Apache Kylin : Analytical Data Warehouse for Big Data
Welcome to Kylin Wiki.
If you did not find the answer of your question, feel free to leave your comment under this wiki.
Question List
- How do RowKey affect storage & performance in Kylin 4.0?
RowKey determined sort-by column, check detail at How to improve cube building and query performance .
- What is Sparder(SparderContext)? And how should I take care of it ?
Sparder is the implemenatation of new distributed query engine which backend by a spark application. If Sparder is dead, all your query will failed. And you can check sparder's liveness after Kylin instance(Query Server) was started in application list of Resource Manager Web UI. SparderCanary tool has been added in 4.0-beta to monitor the inventory status of sparder. When the sparder dies, SparderCanary will try to pull it up automatically.
- Is Hadoop3 supported ?
Hadoop 3 is supported in kylin 4.0-beta, and has been verified on CDH 5.7, CDH 6.2, EMR 5.31, EMR 6.0.0, HDP2.4. Hadoop3 and EMR environments require additional configuration, please check the Installation Guide.
- If you faced Exception with message like this : "Cannot find hive-site.xml in kylin_hadoop_conf_dir", please:
1. Copy all files under /etc/hadoop/conf to one directory ("/path/to/hadoop_conf").
2. Copy hive-site.xml to "/path/to/hadoop_conf".
3. Edit kylin.properties, modify kylin.env.hadoop-conf-dir=/path/to/hadoop_conf, restart Kylin.
- How to achieve Read/Write Separation Deployment?
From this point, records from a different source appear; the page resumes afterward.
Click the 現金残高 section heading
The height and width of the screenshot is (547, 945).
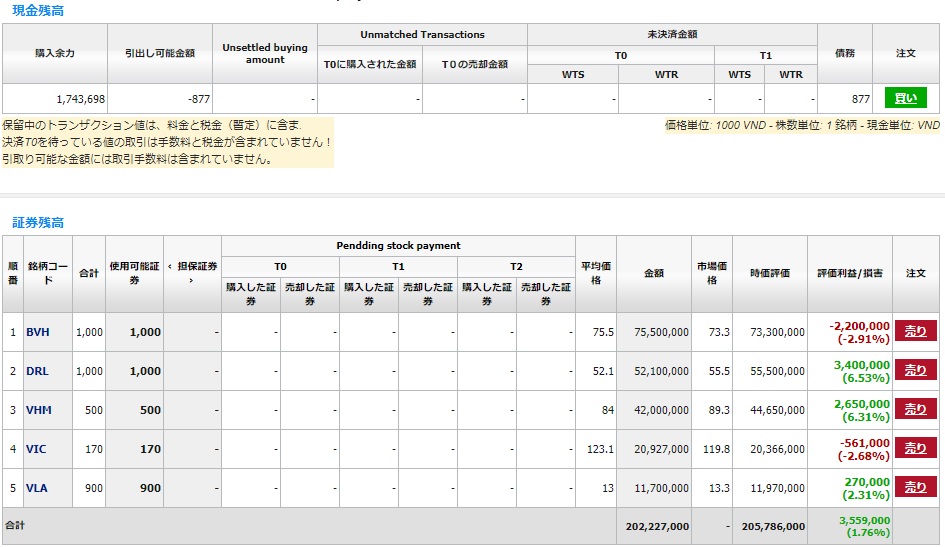[38, 9]
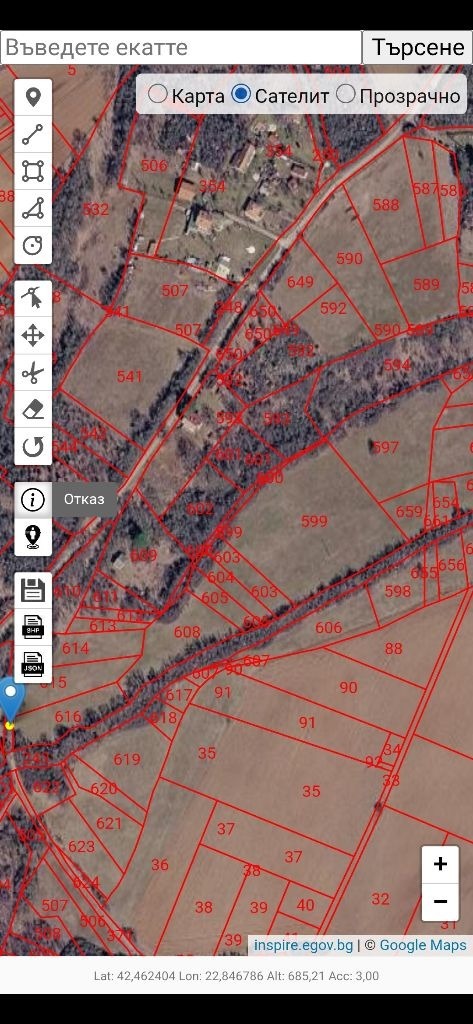The width and height of the screenshot is (473, 1024).
Task: Click the save floppy disk icon
Action: [x=33, y=590]
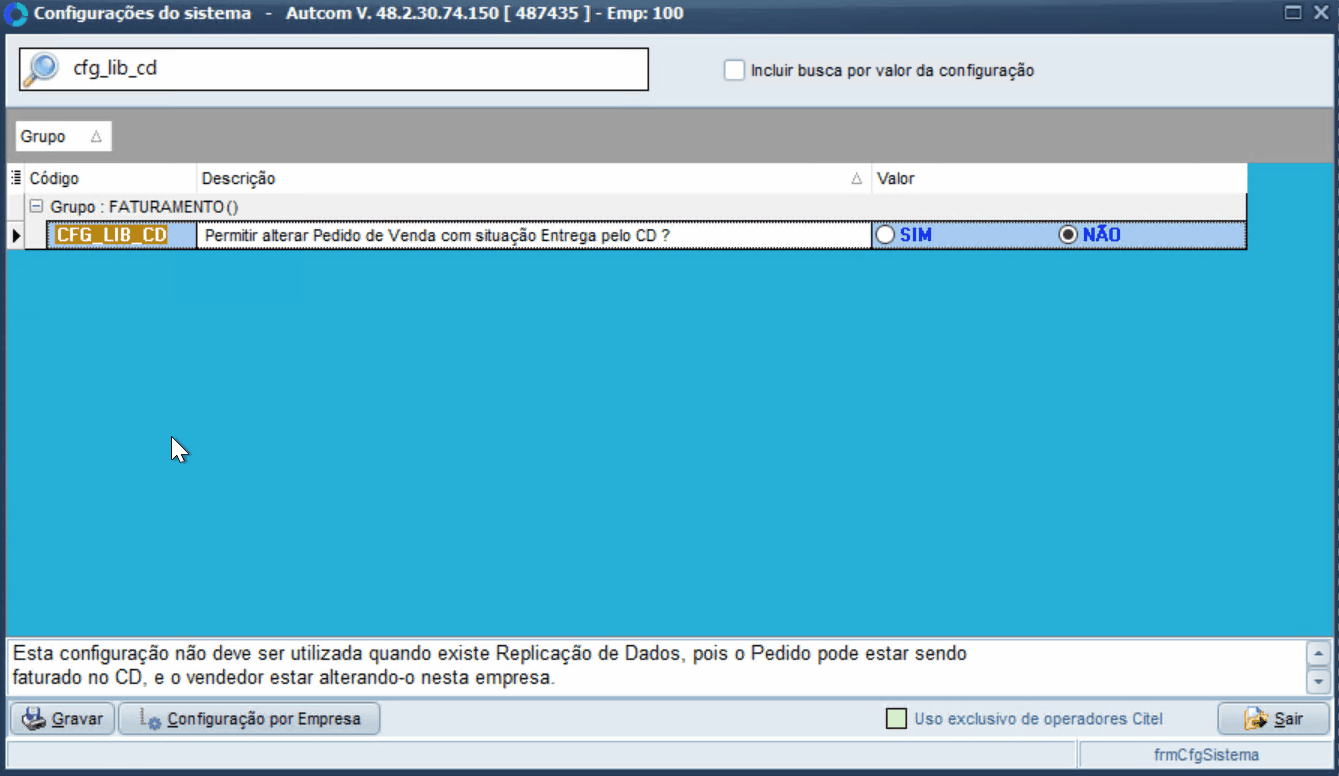1339x776 pixels.
Task: Click the Grupo grouping chip sort arrow
Action: [96, 137]
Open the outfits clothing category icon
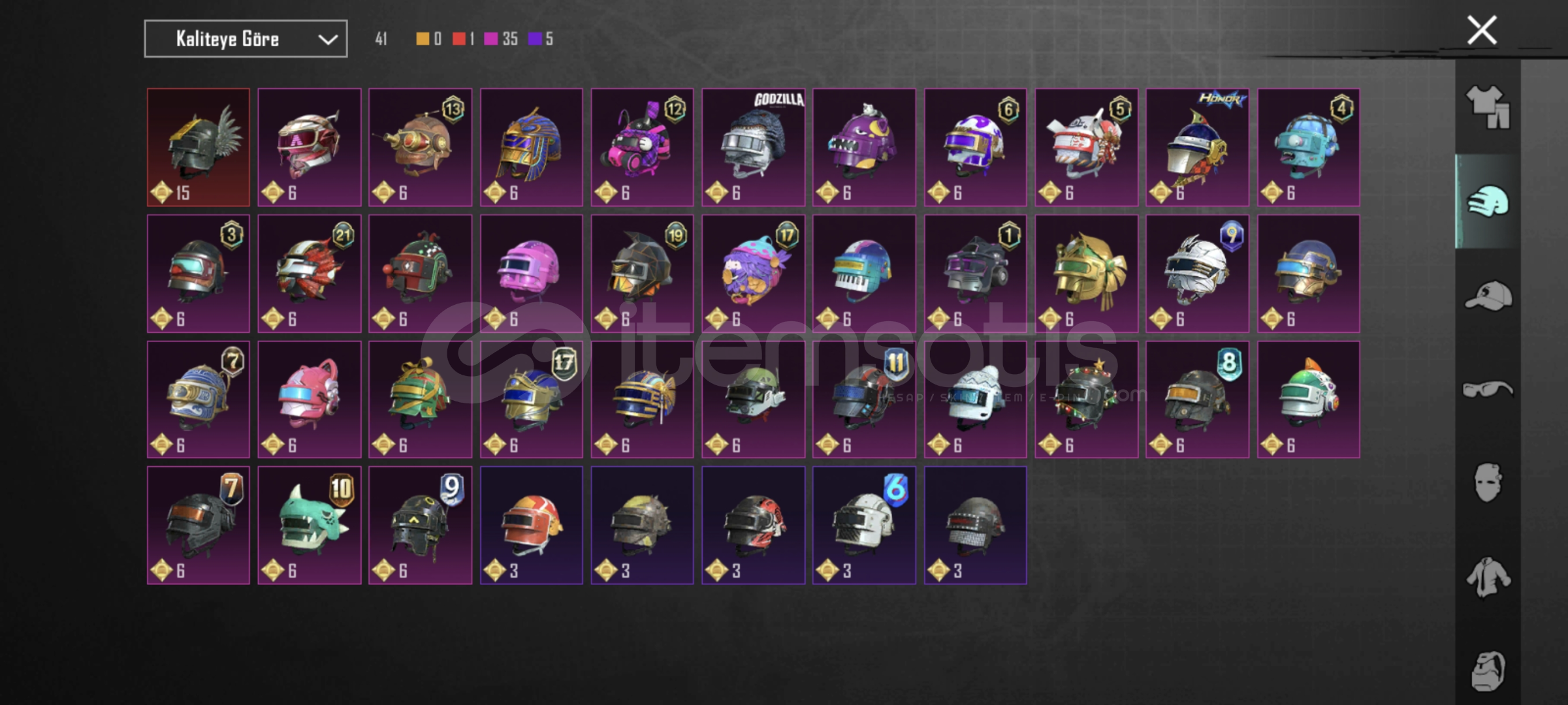The height and width of the screenshot is (705, 1568). (1488, 107)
Please refer to Read-Write Separation Deployment for Kylin 4.0.
- How to refresh the lookup table snapshot?
It will be automatically refreshed the next time build.
- How to use the new garbage cleaning tool, which garbage will be cleaned up?
Please refer to How to clean up storage in Kylin 4.
- Can Cube Planner be used?
Cube Planner Phase1 is supported in 4.0.0-beta. Please refer to How to use Cube Planner in Kylin 4.
- Where is the dimension dictionary stored?
Dimension dictionary is removed. The only dictionary remained in Kylin 4.0 is Global Dictionary.
- What are the best practice of optimization for build engine?
Check How to improve cube building and query performance .
- What are the best practice of optimization for query engine(sparder)?
Please refer to How to improve cube building and query performance and Improve query performance by setting shard by column .
- Is Kylin 3.x and Kylin 4.x metadata compatible?
Almost fullly compatible, except please purge segments of your cube because HBase Storage is removed now. Kylin 4.0 remommend to use RDBMS as Metadata, please refer to Use MySQL as Metastore and How to use HBase metastore in Kylin 4.0.
- Is Kylin 3.x and Kylin 4.x pre-calculated cuboid data compatible? If not, will there be a migration plan?
The pre-calculated cuboid data is completely incompatible, and there is no migration plan for the time being, due to relatively large effort in development.
- Is the Spark used by Kylin the community version?
Spark 2.4.6 is currently supported. Other spark distribution is not supported offically.
- What features will no longer be supported in Kylin 4? And what do Kylin 4 provided ?
Please refer to Kylin 4.X Feature List.
- What is the performance of query engine and build engine in Kylin 4?
To be updated
- Will query results in Kylin 4 be consistent with the previous version?
To be updated
- "Caused by: com.amazonaws.services.s3.model.AmazonS3Exception: Please reduce your request rate. (Service: Amazon S3; Status Code: 503; Error Code: SlowDown;"
- https://aws.amazon.com/premiumsupport/knowledge-center/emr-s3-503-slow-down/
- We can reverse the Kylin's working dir.
- How to develop UDF and UDAF?
To be updated
- Does Kylin 4 support AWS Glue?
It is not supported in Kylin 4.0.0-alpha and Kylin 4.0.0-beta.
- Does query on Spark support Spark Schduler Pool setting(resource isolation)?
Use different spark pool for different query
- What is the implementation of the new global dictionary?
Please refer to Global Dictionary on Spark.
- Are all the query results of Cube the same as query results from Push down engine(Spark SQL) ?
No. There are two cases will be different, show below:
1. When cube contains 'COUNT_DISTINCT' from HLL measure, Spark SQL will still calculate the accurate measure values from source data;
2. When cube contains 'PERCENTILE' measure, the algorithm used to calculate the values in Kylin 4.0 is different from the one of Spark SQL;
- Is it recommended to use the TopN measure in Kylin 4.0 ?
No. In Kylin 4.0, if there is a TopN measure in cube, the data of 'TopN' measure will be saved in parquet file as 'ArrayType', which will lead to low reading performance,
because Spark can't use 'VectorizedParquetRecordReader' to read parquet file when the returned schemas include 'ArrayType'. Please use the original design (dimension + sum measure) directly to execute TopN-style SQL.